=== Information shown ===
------------------------------
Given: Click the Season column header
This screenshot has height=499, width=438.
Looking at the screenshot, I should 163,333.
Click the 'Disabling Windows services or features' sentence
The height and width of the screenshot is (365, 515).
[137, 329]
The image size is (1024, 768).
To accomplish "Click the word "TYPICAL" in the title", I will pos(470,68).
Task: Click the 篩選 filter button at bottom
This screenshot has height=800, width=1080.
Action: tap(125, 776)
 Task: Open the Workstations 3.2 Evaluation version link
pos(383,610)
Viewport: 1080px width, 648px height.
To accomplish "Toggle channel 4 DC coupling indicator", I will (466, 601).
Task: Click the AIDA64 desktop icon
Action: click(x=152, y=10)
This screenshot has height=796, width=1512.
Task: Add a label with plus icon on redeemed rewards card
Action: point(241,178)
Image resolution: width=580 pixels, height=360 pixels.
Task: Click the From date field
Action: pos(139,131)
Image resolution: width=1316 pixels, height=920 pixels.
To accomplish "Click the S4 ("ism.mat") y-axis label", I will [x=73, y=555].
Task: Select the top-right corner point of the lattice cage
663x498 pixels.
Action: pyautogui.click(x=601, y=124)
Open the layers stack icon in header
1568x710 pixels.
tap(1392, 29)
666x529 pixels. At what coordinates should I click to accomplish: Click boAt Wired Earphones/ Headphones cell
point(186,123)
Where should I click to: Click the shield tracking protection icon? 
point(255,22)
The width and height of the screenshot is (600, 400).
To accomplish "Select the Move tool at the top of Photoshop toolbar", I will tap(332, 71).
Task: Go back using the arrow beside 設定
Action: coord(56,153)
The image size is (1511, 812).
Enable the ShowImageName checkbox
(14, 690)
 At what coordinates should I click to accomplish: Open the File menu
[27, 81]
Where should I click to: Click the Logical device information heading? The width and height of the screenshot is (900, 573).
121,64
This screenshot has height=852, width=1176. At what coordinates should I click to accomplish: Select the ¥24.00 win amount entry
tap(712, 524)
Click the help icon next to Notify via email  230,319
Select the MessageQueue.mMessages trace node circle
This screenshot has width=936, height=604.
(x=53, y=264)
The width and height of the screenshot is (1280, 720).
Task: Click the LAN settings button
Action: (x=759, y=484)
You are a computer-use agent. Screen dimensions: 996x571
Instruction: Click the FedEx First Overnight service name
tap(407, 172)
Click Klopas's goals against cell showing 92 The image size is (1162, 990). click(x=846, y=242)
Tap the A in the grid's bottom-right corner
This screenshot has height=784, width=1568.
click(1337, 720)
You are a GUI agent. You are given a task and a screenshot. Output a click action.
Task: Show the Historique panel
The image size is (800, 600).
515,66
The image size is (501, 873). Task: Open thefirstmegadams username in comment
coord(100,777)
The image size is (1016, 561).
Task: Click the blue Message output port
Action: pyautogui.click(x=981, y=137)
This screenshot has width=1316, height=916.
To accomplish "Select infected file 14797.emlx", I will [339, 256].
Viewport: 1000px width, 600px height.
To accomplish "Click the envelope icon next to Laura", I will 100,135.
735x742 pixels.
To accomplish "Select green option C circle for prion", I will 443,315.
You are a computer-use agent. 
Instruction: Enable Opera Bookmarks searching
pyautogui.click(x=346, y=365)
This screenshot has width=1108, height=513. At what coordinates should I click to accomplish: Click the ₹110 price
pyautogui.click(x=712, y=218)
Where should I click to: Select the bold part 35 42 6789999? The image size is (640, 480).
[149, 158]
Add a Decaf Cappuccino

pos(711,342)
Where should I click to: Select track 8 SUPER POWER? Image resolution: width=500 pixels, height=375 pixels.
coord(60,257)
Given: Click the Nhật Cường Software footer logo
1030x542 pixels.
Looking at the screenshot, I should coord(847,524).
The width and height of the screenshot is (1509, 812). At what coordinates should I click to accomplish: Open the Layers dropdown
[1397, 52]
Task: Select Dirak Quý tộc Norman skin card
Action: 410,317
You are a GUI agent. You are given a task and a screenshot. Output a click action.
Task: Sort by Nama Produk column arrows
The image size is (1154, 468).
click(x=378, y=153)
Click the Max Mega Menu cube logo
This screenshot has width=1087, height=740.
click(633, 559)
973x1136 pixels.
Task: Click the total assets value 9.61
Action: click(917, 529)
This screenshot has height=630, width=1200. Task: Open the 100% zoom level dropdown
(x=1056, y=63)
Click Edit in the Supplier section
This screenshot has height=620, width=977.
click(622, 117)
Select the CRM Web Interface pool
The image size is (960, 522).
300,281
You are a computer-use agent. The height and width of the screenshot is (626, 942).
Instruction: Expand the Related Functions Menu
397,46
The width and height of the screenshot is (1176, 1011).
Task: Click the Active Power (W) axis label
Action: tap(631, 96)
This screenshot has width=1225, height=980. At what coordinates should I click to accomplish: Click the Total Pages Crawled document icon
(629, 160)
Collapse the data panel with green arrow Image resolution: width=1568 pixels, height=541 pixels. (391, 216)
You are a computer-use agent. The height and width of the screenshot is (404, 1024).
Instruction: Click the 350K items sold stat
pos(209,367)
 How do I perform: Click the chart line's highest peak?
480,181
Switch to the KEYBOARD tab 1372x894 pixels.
------------------------------
=== What you will do ===
Your answer is the line containing "Collapse the data" plus every line after it through the end of the entries, given again exactly and alone.

=== Output ===
Collapse the data panel with green arrow Image resolution: width=1568 pixels, height=541 pixels. (391, 216)
You are a computer-use agent. The height and width of the screenshot is (404, 1024).
Instruction: Click the 350K items sold stat
pos(209,367)
 How do I perform: Click the chart line's highest peak?
480,181
Switch to the KEYBOARD tab 1372x894 pixels.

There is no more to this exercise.